Thursday, January 27, 2011

Response to "My Papa's Waltz"

    After reading the poem, "My Papa's Waltz", my group and I debated on the meaning of the poem, and about what the author was trying to say by writing it.
    On one end of the argument, was Peter and Anna. They thought that the poem was about how the writer was being beaten, and the waltz was a symbol for abuse rather then a actual moment. The evidence they used to back up their story was the line in the poem "The whiskey on your breath/ Could make a small boy dizzy". Another line they used to back up the poem was "At every step you missed/ My right ear scraped a buckle". They inferred that these lines meant that the father was drunk and the boy was being abused as they did the waltz.

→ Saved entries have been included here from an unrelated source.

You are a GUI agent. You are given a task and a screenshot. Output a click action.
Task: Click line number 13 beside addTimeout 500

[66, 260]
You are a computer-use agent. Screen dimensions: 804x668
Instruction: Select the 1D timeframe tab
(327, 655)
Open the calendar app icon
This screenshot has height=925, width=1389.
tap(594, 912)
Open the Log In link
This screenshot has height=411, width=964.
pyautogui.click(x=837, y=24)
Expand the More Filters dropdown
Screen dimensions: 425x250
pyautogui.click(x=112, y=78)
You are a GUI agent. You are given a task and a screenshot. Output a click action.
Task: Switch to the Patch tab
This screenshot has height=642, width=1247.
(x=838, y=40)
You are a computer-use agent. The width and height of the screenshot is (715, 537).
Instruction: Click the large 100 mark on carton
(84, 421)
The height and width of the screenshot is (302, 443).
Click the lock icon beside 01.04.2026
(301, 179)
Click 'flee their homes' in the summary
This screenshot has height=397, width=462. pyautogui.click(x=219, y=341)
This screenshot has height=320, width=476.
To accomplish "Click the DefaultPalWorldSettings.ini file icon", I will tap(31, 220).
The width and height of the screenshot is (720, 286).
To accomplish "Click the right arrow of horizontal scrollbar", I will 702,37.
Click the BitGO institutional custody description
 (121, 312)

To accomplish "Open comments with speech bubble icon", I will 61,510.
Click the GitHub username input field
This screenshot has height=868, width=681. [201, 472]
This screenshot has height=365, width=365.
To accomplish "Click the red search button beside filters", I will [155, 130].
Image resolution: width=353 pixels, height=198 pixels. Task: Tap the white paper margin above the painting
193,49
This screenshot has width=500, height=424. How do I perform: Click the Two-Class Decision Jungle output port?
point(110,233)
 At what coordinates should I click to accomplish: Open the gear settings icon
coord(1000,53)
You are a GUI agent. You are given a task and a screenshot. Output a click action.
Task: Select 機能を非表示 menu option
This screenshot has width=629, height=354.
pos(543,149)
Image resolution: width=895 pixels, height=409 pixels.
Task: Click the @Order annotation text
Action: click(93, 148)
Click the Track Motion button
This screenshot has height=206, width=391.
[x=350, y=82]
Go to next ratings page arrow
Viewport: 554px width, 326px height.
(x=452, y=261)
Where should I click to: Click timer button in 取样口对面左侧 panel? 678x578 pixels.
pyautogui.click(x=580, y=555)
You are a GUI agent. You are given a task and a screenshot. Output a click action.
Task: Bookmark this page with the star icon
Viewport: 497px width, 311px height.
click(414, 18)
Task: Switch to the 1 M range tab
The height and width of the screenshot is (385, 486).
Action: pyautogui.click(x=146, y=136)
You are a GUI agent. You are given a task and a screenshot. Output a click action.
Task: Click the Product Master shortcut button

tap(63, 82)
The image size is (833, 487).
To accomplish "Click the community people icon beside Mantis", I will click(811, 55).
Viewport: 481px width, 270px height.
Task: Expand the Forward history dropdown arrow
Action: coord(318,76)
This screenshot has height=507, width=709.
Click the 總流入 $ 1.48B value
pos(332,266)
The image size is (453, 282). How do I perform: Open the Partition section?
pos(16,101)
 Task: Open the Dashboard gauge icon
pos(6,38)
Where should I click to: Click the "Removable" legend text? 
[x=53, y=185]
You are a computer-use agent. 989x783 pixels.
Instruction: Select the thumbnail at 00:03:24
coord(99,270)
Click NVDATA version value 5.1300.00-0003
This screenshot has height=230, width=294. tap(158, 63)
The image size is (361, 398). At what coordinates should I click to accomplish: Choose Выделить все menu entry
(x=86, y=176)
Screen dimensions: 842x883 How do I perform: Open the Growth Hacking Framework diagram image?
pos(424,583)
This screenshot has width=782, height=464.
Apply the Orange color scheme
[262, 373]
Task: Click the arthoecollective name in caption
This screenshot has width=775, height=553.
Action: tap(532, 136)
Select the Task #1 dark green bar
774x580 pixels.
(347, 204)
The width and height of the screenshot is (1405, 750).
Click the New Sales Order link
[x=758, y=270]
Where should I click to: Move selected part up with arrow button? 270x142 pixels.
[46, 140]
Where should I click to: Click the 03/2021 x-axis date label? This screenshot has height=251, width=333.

   When I first read the poem, I thought of it differently. I thought that Peter and Anna were reading into the poem too much, and maybe it really was just about a simple moment that this boy shared with his father. I tried to show that just because he had whiskey on his breath did not mean he was drunk, and even if he was, it does not necessarily mean he was abusing his child. Also, if the young boy was small, then perhaps when the father slipped his ear bumped against the fathers buckle. Overall, the feeling I got from the poem was not a negative one, I simply thought it was a poem about a moment shared between a father and a son.
   However, wen I got home, I took a closer look at the poem and began to understand what Peter and Anna were saying. If you look at the poem, the words that the author chose to use were not ones that sounded particularly cheery. For example "You beat time on my hear/ With a palm caked hard by dirt" and "But I hung on like death: Such waltzing was not easy". When reading the poem again, I realized that it did not sound like a poem about a fun and enjoyable dance, but more about something deeper. Like in the line "We romped until the pans/Slid from the kitchen shelf". I don't think the waltz would be referred to as a 'romp' or be so forceful that it made the pans slide from the shelves. And so, my opinion about the poem changed. However, unlike Anna and Peter, I don't think it was about a dance at all, I think that was more of a symbol. I think the poem may have been more about the relationship the boy had with his father, and the poem was a symbol for it.